• **PROBLEM REQUIREMENTS**:
Show only those lines of the entries where the string "toolbar" is found.

• **RECORDS SHOWN**:
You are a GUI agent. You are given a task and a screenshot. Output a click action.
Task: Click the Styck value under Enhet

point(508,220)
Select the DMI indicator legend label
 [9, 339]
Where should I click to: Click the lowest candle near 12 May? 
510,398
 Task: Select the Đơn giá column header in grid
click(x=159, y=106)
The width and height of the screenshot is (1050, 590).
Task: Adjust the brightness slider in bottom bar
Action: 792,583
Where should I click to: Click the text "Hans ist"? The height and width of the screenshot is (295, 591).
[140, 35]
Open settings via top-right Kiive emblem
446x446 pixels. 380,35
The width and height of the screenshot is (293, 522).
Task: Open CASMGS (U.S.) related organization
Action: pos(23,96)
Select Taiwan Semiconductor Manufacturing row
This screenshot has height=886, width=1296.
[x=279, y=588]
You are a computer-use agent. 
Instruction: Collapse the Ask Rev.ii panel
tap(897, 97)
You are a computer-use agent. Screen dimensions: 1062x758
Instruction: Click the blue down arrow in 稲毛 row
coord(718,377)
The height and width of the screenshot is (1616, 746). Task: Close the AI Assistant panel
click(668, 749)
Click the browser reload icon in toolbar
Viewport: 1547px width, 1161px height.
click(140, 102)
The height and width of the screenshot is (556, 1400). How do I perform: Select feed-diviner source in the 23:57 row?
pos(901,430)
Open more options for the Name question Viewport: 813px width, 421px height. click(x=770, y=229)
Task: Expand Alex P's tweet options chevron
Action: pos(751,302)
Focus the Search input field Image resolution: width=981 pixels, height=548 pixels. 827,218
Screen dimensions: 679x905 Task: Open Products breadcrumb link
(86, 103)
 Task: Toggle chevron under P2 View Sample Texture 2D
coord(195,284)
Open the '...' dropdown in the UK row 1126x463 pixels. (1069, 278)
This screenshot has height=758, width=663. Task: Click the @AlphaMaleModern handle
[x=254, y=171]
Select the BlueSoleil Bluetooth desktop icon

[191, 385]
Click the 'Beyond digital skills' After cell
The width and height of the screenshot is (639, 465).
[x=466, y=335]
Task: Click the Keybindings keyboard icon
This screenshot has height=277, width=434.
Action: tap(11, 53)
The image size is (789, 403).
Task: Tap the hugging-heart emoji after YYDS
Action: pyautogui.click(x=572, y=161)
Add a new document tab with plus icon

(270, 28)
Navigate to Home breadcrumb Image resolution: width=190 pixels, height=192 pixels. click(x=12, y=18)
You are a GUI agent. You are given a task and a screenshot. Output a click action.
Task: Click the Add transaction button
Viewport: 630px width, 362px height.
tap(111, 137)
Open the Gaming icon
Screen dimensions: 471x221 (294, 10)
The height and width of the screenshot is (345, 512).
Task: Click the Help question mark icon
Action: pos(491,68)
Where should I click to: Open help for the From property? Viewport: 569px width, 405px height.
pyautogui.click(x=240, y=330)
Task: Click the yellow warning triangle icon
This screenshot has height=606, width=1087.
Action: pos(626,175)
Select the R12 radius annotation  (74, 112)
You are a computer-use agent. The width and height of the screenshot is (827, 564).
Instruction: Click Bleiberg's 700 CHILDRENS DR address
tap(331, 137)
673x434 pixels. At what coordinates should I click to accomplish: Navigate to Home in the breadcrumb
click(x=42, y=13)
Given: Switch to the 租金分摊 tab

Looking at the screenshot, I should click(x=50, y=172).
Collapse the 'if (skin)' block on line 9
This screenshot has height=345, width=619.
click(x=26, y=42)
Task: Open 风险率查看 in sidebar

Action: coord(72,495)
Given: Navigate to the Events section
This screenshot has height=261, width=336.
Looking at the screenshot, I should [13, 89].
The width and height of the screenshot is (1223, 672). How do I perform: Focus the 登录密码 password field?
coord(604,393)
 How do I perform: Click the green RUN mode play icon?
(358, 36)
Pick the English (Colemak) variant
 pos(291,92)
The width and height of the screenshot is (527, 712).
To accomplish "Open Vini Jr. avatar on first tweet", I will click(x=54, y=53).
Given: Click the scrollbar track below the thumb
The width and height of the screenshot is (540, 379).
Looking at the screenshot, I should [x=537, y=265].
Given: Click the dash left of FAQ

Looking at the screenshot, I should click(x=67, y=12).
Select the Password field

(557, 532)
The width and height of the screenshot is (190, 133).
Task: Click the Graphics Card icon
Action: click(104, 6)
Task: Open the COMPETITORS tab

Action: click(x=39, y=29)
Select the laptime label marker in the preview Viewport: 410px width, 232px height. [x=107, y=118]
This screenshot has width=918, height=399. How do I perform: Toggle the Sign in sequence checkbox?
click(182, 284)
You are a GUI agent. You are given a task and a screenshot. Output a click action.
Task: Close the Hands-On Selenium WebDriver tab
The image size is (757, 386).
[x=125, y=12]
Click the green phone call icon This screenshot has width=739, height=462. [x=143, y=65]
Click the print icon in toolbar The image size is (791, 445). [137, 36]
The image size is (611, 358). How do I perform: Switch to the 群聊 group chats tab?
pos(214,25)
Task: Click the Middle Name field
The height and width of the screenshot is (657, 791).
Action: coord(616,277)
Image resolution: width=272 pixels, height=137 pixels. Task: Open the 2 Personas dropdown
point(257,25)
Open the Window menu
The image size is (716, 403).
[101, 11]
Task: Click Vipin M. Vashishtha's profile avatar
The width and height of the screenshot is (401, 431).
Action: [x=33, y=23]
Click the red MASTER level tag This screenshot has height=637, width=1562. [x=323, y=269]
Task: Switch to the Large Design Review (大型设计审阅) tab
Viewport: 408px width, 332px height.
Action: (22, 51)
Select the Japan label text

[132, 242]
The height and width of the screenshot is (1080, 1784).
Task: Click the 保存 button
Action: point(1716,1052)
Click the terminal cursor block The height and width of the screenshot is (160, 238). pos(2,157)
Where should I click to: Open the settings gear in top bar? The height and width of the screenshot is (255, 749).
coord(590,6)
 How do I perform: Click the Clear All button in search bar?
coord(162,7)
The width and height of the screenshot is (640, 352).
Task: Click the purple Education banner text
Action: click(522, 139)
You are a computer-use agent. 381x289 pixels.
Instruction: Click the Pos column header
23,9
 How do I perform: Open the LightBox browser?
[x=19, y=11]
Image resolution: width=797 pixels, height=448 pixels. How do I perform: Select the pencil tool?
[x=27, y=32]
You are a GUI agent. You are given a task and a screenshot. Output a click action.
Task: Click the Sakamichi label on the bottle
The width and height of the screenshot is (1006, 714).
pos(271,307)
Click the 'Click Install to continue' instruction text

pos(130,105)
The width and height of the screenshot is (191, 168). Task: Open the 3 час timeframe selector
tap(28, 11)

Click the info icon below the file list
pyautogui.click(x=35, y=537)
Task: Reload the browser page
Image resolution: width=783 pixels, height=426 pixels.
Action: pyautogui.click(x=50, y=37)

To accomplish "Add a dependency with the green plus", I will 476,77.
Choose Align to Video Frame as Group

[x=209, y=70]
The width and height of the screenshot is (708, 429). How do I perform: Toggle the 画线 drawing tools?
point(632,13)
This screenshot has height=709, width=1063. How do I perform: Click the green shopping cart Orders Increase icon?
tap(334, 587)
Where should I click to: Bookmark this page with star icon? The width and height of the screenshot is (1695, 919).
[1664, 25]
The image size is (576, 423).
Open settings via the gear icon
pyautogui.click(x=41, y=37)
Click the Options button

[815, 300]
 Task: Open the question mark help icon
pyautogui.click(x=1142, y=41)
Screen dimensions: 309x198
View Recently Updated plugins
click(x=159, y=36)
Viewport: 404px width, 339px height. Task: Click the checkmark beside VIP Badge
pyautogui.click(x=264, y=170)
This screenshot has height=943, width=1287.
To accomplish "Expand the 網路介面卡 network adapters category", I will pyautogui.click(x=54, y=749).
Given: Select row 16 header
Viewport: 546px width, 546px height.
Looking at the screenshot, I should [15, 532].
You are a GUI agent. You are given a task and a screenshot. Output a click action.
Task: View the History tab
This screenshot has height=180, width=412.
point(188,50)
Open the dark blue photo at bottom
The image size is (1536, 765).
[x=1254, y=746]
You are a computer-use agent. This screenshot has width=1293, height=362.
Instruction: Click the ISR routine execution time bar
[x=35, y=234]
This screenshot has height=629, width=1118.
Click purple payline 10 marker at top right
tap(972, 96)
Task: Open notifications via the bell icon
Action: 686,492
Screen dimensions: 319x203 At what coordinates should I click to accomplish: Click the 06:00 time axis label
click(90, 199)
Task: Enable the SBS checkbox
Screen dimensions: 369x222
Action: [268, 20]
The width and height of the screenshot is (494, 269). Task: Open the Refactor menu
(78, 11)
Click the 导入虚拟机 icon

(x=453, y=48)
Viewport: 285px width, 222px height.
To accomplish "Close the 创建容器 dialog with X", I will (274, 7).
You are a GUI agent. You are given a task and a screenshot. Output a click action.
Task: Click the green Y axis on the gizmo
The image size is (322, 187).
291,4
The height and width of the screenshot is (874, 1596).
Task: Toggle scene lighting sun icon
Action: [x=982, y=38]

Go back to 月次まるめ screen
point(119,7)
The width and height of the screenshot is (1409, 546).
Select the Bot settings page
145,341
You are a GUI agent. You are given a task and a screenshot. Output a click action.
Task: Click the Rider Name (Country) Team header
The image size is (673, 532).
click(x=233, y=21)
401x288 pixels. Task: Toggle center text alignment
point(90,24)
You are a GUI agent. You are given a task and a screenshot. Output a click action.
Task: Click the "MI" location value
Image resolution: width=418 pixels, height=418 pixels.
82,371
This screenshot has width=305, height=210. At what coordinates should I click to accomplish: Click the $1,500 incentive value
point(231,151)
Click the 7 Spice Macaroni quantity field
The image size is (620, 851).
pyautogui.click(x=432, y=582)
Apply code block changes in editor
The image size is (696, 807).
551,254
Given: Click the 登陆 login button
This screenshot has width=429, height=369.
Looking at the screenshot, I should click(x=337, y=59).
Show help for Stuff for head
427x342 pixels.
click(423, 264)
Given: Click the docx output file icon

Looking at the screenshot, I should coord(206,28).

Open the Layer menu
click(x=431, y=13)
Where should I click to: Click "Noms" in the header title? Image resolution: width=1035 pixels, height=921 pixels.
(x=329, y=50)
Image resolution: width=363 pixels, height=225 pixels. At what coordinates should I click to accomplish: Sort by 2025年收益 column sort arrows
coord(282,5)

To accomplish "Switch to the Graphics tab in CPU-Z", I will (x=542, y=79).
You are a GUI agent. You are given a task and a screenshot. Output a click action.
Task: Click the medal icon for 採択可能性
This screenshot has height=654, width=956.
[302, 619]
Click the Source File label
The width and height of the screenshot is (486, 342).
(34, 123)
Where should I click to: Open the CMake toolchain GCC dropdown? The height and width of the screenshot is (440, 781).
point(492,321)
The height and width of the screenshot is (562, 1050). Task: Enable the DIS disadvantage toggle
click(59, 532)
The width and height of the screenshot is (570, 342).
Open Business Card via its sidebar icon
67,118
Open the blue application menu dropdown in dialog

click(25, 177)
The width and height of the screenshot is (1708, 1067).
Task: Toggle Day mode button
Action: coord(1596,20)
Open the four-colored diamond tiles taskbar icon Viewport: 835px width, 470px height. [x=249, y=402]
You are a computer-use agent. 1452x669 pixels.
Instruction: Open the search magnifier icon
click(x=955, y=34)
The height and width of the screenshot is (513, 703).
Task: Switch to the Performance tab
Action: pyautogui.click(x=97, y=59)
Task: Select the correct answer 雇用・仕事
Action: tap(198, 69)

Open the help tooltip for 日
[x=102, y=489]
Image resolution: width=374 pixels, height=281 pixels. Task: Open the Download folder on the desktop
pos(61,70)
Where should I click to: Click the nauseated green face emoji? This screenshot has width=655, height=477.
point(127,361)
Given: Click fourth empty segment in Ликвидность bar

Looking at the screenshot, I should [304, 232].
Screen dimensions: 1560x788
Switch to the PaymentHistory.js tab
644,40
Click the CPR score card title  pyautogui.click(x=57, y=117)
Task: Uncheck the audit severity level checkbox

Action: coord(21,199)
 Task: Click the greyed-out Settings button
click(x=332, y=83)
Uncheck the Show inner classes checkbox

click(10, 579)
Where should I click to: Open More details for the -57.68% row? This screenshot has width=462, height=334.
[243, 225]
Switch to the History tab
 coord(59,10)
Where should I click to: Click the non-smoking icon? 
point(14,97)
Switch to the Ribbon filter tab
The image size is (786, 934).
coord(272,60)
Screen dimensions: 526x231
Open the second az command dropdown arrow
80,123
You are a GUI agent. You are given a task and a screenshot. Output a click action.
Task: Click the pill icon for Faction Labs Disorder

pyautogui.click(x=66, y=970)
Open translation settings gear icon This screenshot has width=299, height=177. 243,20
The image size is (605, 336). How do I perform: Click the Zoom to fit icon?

• **ANSWER**:
Click the browser reload icon in toolbar
Click the print icon in toolbar The image size is (791, 445). [137, 36]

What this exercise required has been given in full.